Es verdad que en estas palabras muchas cosas nos pueden sonar a misteriosas; es verdad que a veces nos es difícil o imposible comprender todo esto. Pero no podemos olvidar que lo que se nos pide es trabajar y confiar. Jesús no nos invita a comprender, sino a perder el miedo. Y para ello nos da una razón, no oscura, sino tan luminosa que nos desborda: ¡Dios es nuestro Padre, Dios está de nuestra parte; no temamos! Si hacemos el esfuerzo de leer el Evangelio no como un manual de ascética, de moral o de disciplina eclesial, sino como el lugar donde se nos revela el rostro de Dios, encontraremos insistentemente esta invitación; no ya sólo en el pasaje que hoy hemos leído, sino a lo largo de todo el Nuevo Testamento: "no temáis; paz a vosotros; vuestra alegría no os la quitará nadie; tened confianza; el que teme no es perfecto en el amor; soy yo, no tengáis miedo; no tengáis miedo, os traigo una buena noticia; no tengáis miedo, os haré pescadores de hombres"; etc.
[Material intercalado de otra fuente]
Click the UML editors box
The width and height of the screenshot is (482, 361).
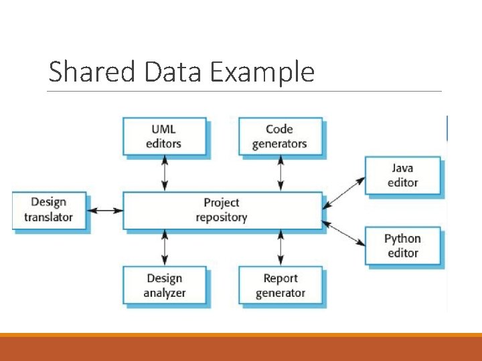[x=163, y=136]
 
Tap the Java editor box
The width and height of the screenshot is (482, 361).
[x=402, y=175]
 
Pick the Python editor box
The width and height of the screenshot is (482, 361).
[x=402, y=245]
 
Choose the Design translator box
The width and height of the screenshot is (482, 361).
[x=49, y=210]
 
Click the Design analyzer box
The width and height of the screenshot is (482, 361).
[x=164, y=285]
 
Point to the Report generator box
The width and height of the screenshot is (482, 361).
[x=280, y=285]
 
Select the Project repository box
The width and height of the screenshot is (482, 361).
[x=221, y=210]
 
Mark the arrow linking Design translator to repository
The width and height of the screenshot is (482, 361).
[x=106, y=211]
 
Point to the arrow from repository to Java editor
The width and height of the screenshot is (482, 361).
[x=343, y=191]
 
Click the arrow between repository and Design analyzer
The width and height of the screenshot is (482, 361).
[x=164, y=248]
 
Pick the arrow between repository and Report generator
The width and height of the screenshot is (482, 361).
[x=280, y=248]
Es una constante: Dios es vuestro Padre; por tanto, no tengáis miedo. Nuestro mundo tiene muchos problemas; el mucho miedo que ha acumulado no es el menor de ellos. Es cierto que hay muchos motivos para tener miedo; pero no es menos cierto, ni menos real, el aprender a confiar; es, justamente, lo que nos propone Jesús: ser realistas, conocer la verdad de nuestra situación; y la verdad de nuestra situación no se queda en los problemas y dificultades; nuestra verdad va mucho más allá; la verdad de nuestra situación es que somos hijos de Dios. Y esa verdad nos debe llevar a confiar. Ahora sólo falta una cosa: que seamos capaces de creernos, de verdad, lo que Jesús nos dice. Y la paz, esa paz que él se empeña en ofrecernos, nacerá y crecerá en nuestro corazón. Incluso aunque sean muchos y muy serios los motivos que pudiéramos tener para sentir temor. Siempre será más fuerte el motivo que tenemos para confiar: Dios está de nuestra parte.

LUIS GRACIETA
DABAR 1987/34


Padre misericordioso: tú que nunca dejas de tu mano a quienes has hecho arraigar en tu amistad, concédenos vivir siempre movidos por tu amor y un filial temor de ofenderte.